§ **Problem**
Please set down the data word for word; images do not go in the copy.

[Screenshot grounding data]
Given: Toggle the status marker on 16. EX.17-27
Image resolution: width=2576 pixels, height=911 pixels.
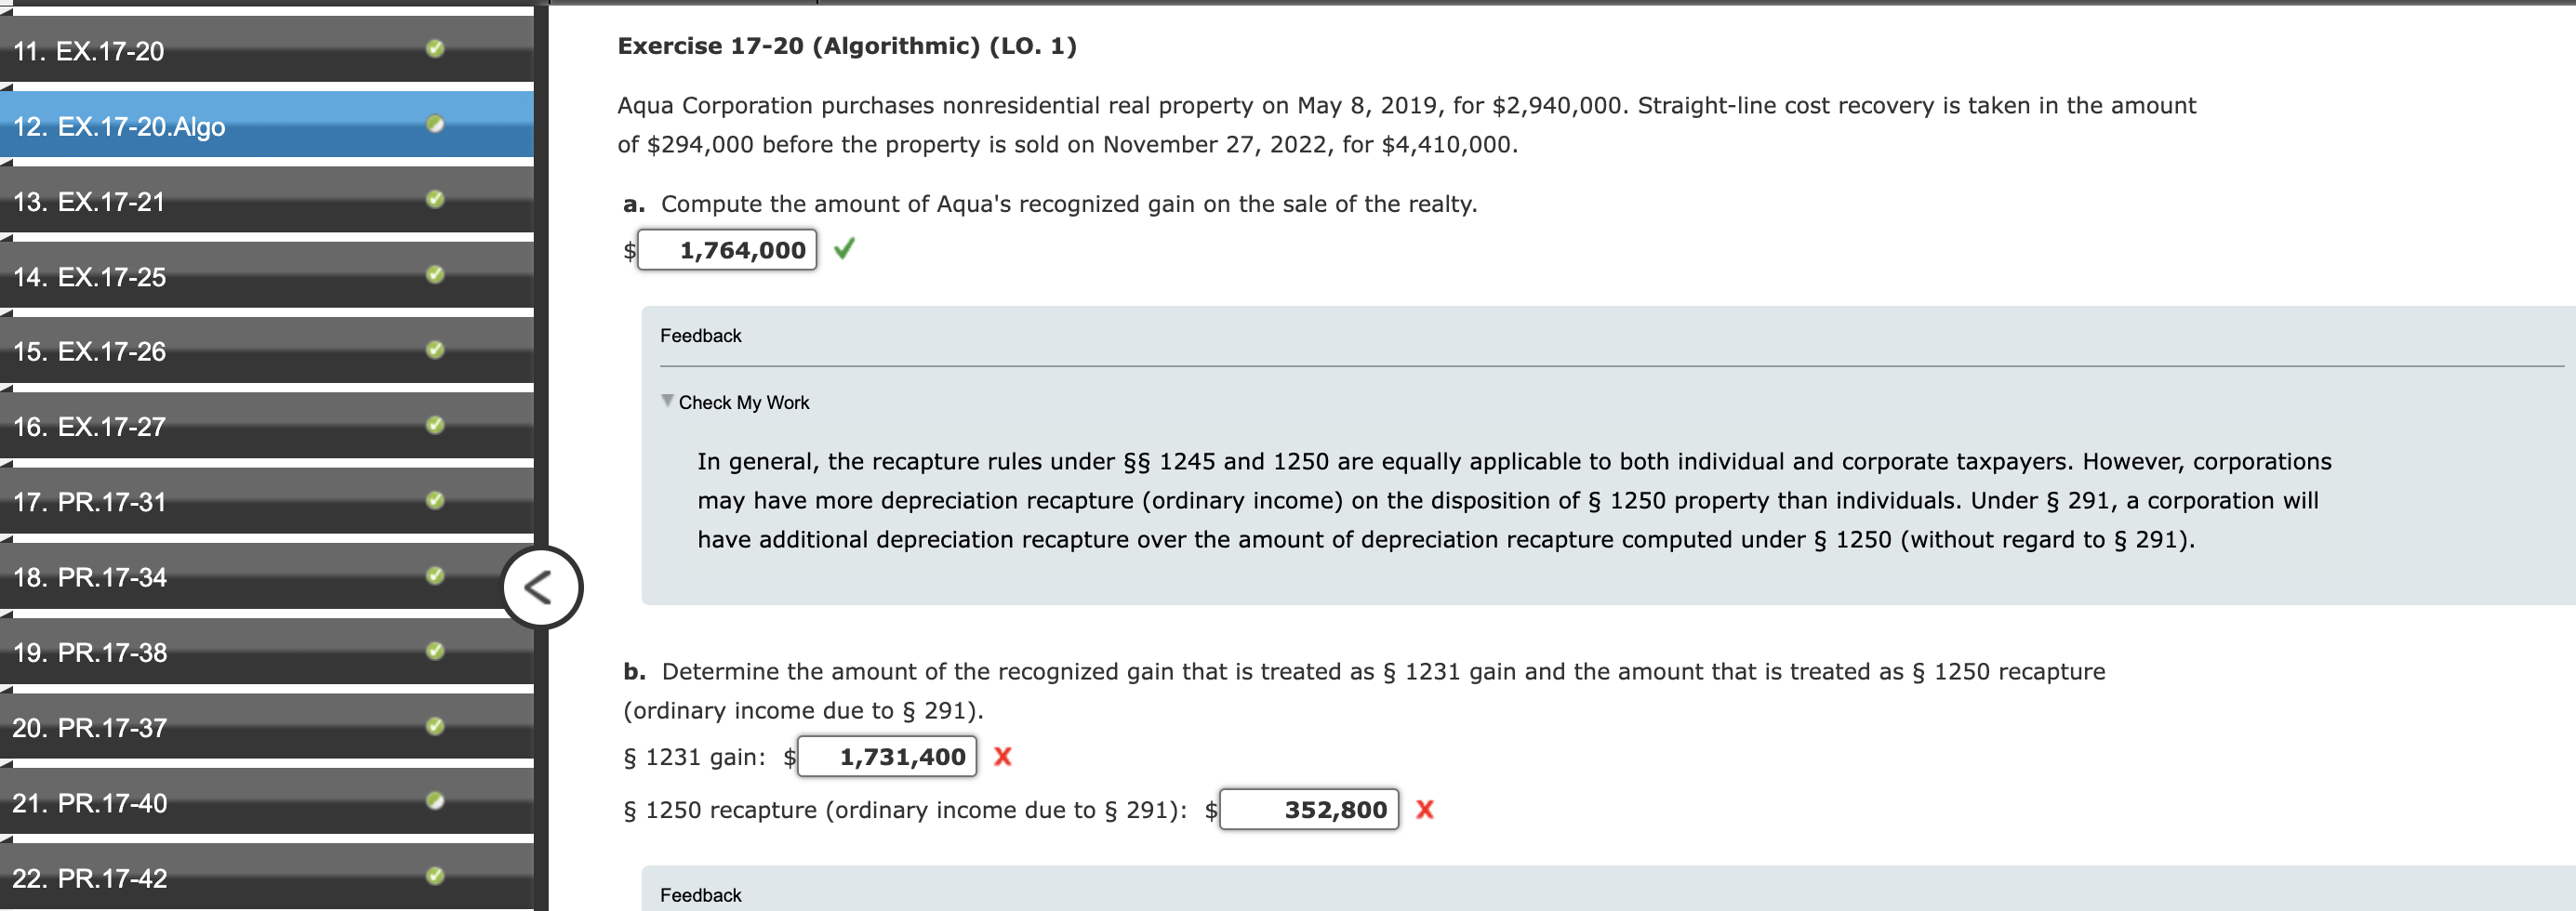Looking at the screenshot, I should (x=434, y=426).
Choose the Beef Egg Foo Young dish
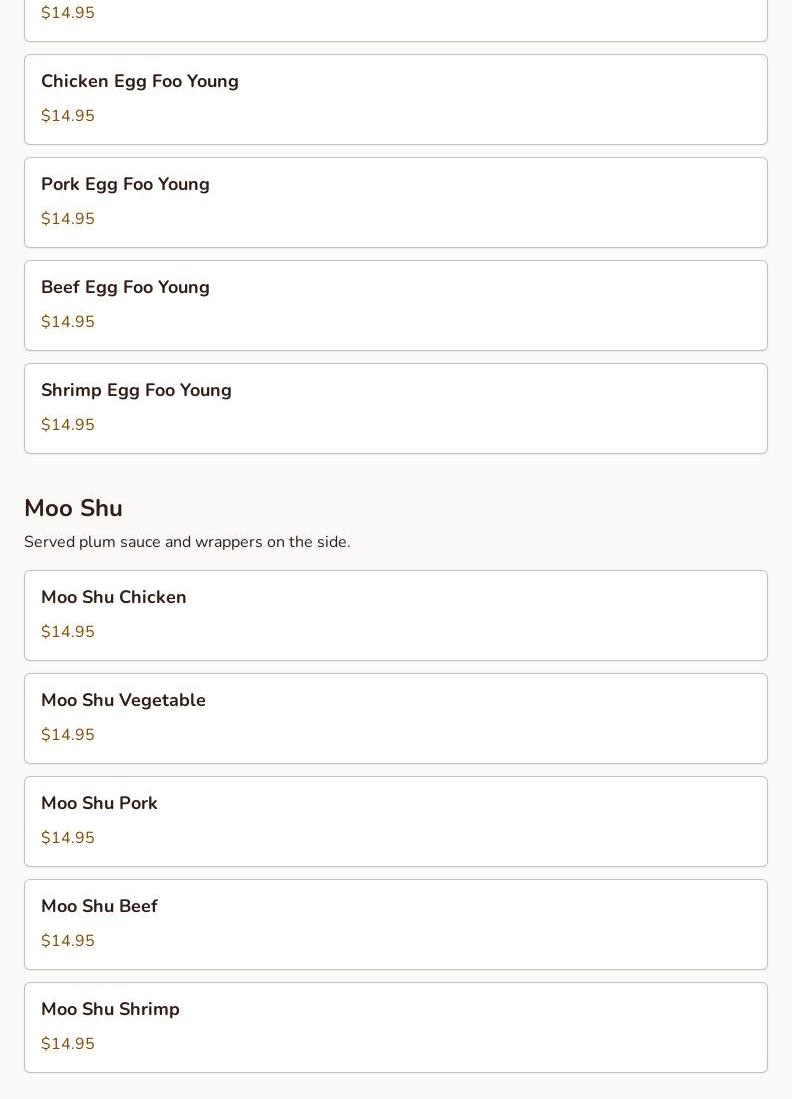Screen dimensions: 792x1099 click(395, 305)
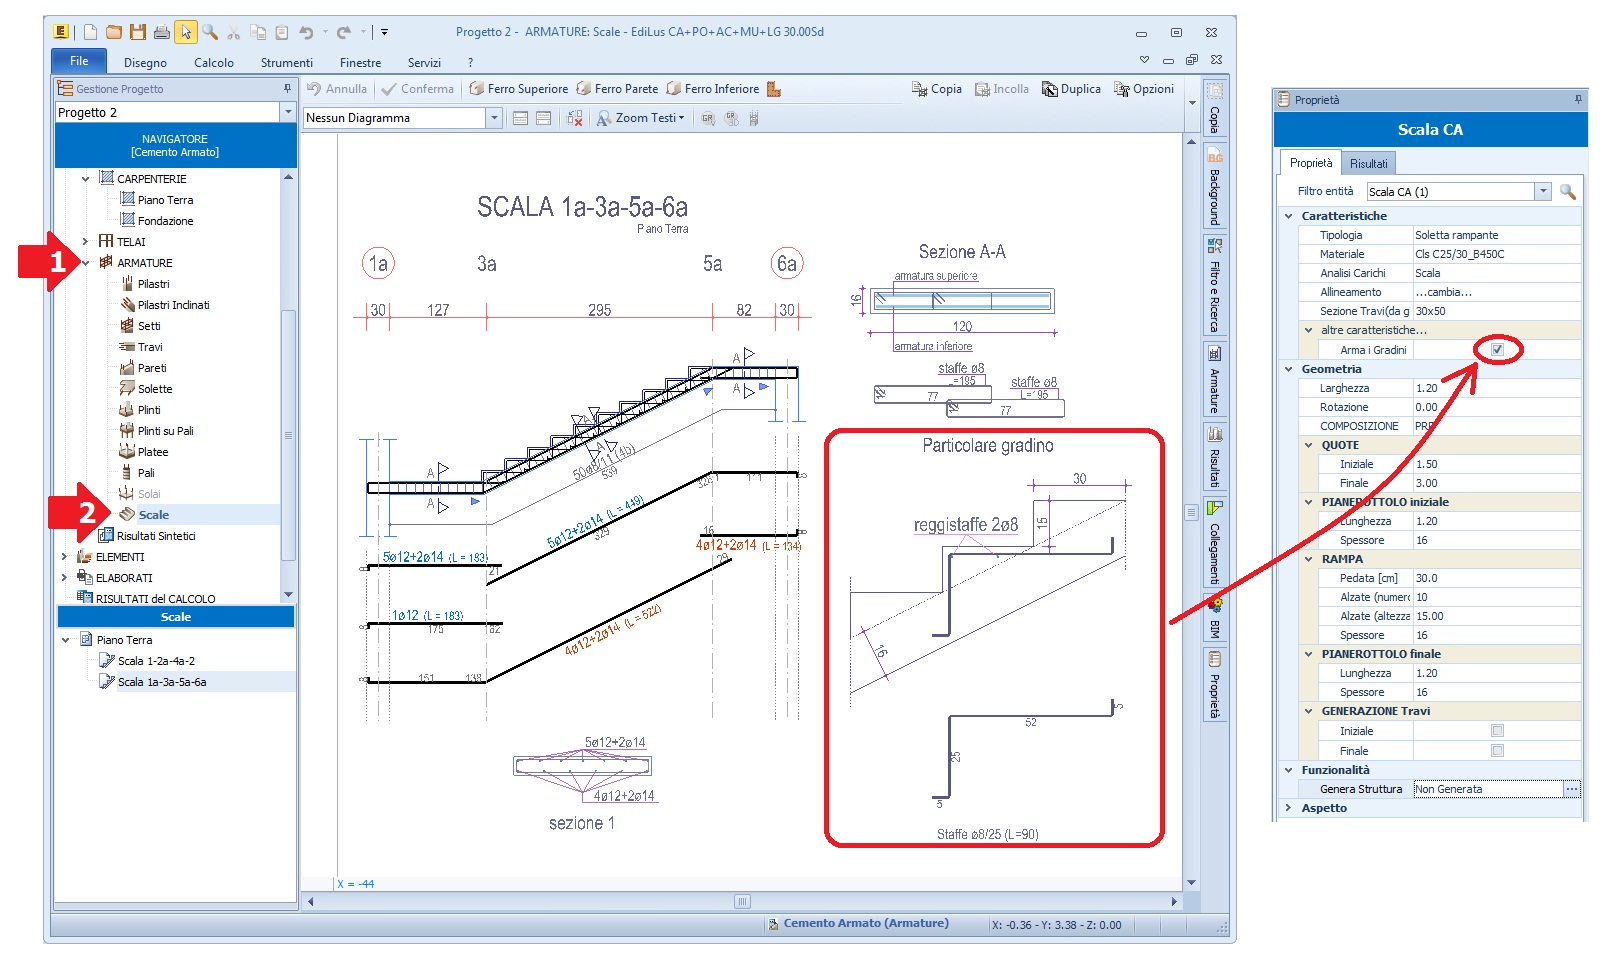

§ **Answer space**
Given: Toggle the status marker on 16. EX.17-27
Image resolution: width=2576 pixels, height=911 pixels.
Looking at the screenshot, I should (x=434, y=426).
Choose the Beef Egg Foo Young dish
Screen dimensions: 792x1099 click(395, 305)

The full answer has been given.